▶ Work to do
Reproduce word for word everything in the picture-book reviews below, from "I received this" down to "a post-blizzard storytime.".

▶ Text segment
Small Walt by Elizabeth Verdick, illustrated by Marc Rosenthal (Simon & Schuster)
I received this book and was awash with wishes.  "PLEASE let it be as good as I hope!  PLEASE let it be as good as I hope!"  As a teacher in a tundra (Chicago), I have been waiting for, hoping-double-crossed-fingers for a good solid book about a snow-mover as Ethel Kessler's Stan the Hot Dog Man was just not cutting the mustard for my crew any more.  And here we go, a hybrid of Mike Mulligan and The Little Engine that Could and a spirit all its own as earnest Small Walt shows the bigger snowplows that he can clear a path with the best of 'em.  Well written in a rhythmical way just right for a post-blizzard storytime. 

Claymates by Dev Petty, illustrated by Lauren Eldridge (Little, Brown and Company)
An artist leaves a couple of glomps of clay on a workspace, and when the artist steps away they come to life and reinvent themselves repeatedly with more and more hilarious results.  This book reads like a photographic comic book with tremendous kid-appeal, and taps into the way friends can encourage one another to become their best selves...and to laugh harder.  Of course, this read-aloud must be followed by clay on every desk for imaginative play, puppets shows and photo narratives.  A creative and creativity-inspiring tour-de-force, and just. So. Much. Fun.

I'm Afraid Your Teddy is in Trouble Today by Jancee Dunn, illustrated by Scott Nash (Candlewick)
This ain't your mama's Corduroy, no, there's a new anthropomorphic stuffed animal bad boy in town. This is more like No, David! on stuffed animal can even see the homage if you look carefully on the cover, and another one hidden inside.  I was concerned that the story might be too derivative of classics, but the very clever and original high-stakes device of having the reader coming home to police (!!!)  and receiving the harrowing play-by-play report definitely upped the ante from page one, and the visual jokes are fresh, zany and will have story time audiences roaring.  Starting from the teddy bear's acquisition of a cell phone to call other toys to invite them to a bed-jumping, dress-up playing, bath-taking, one-hundred balloon pancake party that unfolds with every turned page, how will this mischievous teddy possibly avoid being taken down to the station?  Sure to be a favorite.

▶ Recorded data
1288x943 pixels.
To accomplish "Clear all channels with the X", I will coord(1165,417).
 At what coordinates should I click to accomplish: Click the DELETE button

▶ Written solution
I received this book and was awash with wishes.  "PLEASE let it be as good as I hope!  PLEASE let it be as good as I hope!"  As a teacher in a tundra (Chicago), I have been waiting for, hoping-double-crossed-fingers for a good solid book about a snow-mover as Ethel Kessler's Stan the Hot Dog Man was just not cutting the mustard for my crew any more.  And here we go, a hybrid of Mike Mulligan and The Little Engine that Could and a spirit all its own as earnest Small Walt shows the bigger snowplows that he can clear a path with the best of 'em.  Well written in a rhythmical way just right for a post-blizzard storytime.